How to use Consul in leader election?

Alexandre Santos picture Alexandre Santos · Dec 28, 2014 · Viewed 8.6k times · Source

How do I use Consul to make sure only one service is performing a task?

I've followed the examples in http://www.consul.io/ but I am not 100% sure which way to go. Should I use KV? Should I use services? Or should I use a register a service as a Health Check and make it be callable by the cluster at a given interval?

For example, imagine there are several data centers. Within every data center there are many services running. Every one of these services can send emails. These services have to check if there are any emails to be sent. If there are, then send the emails. However, I don't want the same email be sent more than once.

How would it make sure all emails are sent and none was sent more than once?

I could do this using other technologies, but I am trying to implement this using Consul.

Answer

jeremyjjbrown picture jeremyjjbrown · Jun 26, 2015

This is exactly the use case for Consul Distributed Locks

For example, let's say you have three servers in different AWS availability zones for fail over. Each one is launched with:

consul lock -verbose lock-name ./run_server.sh

Consul agent will only run the ./run_server.sh command on which ever server acquires the lock first. If ./run_server.sh fails on the server with the lock Consul agent will release the lock and another node which acquires it first will execute ./run_server.sh. This way you get fail over and only one server running at a time.
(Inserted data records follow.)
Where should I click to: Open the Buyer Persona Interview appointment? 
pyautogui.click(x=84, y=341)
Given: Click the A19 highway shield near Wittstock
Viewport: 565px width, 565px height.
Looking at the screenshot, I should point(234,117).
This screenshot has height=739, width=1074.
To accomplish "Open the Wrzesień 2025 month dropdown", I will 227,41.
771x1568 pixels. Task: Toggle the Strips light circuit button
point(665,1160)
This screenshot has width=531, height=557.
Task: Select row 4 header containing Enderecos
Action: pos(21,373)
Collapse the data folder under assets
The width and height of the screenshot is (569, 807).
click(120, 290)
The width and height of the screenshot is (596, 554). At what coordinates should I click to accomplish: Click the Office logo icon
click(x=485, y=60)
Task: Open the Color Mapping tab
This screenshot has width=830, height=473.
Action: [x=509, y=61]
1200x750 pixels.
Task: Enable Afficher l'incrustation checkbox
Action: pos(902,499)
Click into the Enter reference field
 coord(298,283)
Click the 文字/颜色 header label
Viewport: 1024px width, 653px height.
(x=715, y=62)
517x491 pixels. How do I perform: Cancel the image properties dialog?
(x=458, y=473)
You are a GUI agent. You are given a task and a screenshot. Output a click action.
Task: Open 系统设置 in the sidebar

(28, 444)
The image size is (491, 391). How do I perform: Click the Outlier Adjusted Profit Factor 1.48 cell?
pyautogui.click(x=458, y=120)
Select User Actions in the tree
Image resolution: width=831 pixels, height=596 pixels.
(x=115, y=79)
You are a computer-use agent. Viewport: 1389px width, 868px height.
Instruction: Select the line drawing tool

If you registered your Consul health checks properly you'll be able to see that the server on the first node failed and you can repair and restart the consul lock ... on that node and it will block until it can acquire the lock.

Currently, Distributed Locking can only happen within a single Consul Datacenter. But, since it is up to you to decide what a Consul Servers make up a Datacenter, you should be able to solve your issue. If you want locking across Federated Consul Datacenters you'll have to wait for it, since it's a roadmap item.